The more clearly Wycliffe discerned the errors of the papacy, the more fervently he presented the teaching of the Bible. He saw that Rome had forsaken the Word of God for human tradition, and he fearlessly accused the priesthood of having abandoned the Scriptures. Wycliffe demanded that the Bible be restored to the people and that it be established once again as the sole authority of the church.
As Wycliffe’s ideas spread, Rome took notice. Church authorities were filled with furor when they perceived that this dissident was gaining influence.
In 1377, Wycliffe was summoned to appear before a group of bishops at St. Paul’s Church in London to answer to charges of heresy. He was escorted by two of his most powerful supporters—Lord Percy, the marshal of England, and John of Gaunt, the head of the English government.
Tempers flared and threats clamored at Wycliffe’s entourage as they made their way through the crowds to the front doors of St. Paul’s Church. Wycliffe had a striking appearance about him, replete with dignity and character. He was confident and not to be intimidated.
I am ready to defend my convictions even unto death. —John Wycliffe
At the onset of the proceedings, John of Gaunt told Wycliffe he could sit rather than stand. The bishops were enraged at the gall of this gesture. The two parties exchanged a barrage of insults. John of Gaunt even threatened to drag one of the bishops from the cathedral by the hair on his head.
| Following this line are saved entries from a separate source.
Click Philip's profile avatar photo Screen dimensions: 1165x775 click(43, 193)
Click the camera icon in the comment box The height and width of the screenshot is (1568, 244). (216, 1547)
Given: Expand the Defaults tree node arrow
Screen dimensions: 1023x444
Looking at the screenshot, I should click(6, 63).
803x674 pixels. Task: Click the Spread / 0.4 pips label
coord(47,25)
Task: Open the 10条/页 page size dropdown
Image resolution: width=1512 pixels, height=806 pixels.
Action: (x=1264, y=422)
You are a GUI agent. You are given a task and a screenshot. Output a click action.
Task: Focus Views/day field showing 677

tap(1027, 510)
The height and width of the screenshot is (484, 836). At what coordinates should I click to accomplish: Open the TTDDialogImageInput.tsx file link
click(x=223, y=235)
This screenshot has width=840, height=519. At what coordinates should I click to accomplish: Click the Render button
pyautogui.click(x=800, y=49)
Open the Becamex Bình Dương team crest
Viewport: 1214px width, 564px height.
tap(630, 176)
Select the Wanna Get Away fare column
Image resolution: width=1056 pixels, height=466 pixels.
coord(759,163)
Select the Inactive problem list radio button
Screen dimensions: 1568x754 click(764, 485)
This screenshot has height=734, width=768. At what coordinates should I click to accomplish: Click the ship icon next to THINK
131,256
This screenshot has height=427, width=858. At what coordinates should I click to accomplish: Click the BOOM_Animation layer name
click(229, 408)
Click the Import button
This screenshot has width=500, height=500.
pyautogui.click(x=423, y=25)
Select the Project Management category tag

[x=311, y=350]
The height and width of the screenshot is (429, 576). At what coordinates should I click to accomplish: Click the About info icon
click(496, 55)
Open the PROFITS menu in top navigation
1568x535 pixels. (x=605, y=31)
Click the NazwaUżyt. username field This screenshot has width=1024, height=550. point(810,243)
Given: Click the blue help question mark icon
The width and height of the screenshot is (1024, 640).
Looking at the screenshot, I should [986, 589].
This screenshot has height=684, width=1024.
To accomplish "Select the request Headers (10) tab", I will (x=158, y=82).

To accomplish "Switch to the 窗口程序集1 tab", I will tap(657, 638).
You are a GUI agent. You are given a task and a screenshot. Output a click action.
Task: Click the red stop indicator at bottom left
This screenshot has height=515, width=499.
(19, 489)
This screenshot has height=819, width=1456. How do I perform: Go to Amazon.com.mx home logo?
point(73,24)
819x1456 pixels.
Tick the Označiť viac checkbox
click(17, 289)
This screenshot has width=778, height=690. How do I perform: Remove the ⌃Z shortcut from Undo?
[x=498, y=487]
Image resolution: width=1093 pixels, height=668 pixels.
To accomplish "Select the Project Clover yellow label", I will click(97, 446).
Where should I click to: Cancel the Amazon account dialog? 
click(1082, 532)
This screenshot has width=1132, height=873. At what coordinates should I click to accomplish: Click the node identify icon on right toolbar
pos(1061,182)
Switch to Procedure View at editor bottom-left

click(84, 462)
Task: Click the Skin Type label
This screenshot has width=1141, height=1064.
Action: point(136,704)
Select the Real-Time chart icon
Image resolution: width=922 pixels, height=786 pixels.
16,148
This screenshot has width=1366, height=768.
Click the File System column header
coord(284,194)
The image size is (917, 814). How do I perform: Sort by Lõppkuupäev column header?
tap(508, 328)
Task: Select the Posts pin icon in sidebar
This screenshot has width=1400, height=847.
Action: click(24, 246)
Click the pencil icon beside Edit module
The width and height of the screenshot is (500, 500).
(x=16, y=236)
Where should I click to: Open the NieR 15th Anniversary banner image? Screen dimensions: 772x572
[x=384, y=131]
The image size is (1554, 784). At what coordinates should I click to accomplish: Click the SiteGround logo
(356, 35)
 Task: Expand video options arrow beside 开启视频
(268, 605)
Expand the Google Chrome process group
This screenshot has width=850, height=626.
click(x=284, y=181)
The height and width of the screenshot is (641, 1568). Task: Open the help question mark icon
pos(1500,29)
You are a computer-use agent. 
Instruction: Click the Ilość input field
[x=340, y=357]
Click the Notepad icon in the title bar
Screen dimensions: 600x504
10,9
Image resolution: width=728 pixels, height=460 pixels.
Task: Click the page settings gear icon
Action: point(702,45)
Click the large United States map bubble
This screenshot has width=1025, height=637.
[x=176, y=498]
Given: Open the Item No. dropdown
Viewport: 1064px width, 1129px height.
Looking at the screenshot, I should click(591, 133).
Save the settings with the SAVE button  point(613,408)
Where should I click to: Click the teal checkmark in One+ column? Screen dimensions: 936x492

No longer than it took for the meeting to begin, onlookers siding with the church revolted against Wycliffe and his companions. The scene became so chaotic that Wycliffe and his party were forced to flee for their lives.
Wycliffe knew that if the true gospel of Christ were to ever gain a greater influence on the hearts of the common people, the Bible would have to be translated into their language. During the Middle Ages, there were no Bibles in the common tongue. If one were to get his hands on a Bible, it was written in Latin, and only skilled or highly educated men could read it. The common people were left to the mystic, pagan views of the village priests, many of whom had never read the Bible themselves. In 1380, Wycliffe and other trusted colleagues began work on the very first English translation of the Bible.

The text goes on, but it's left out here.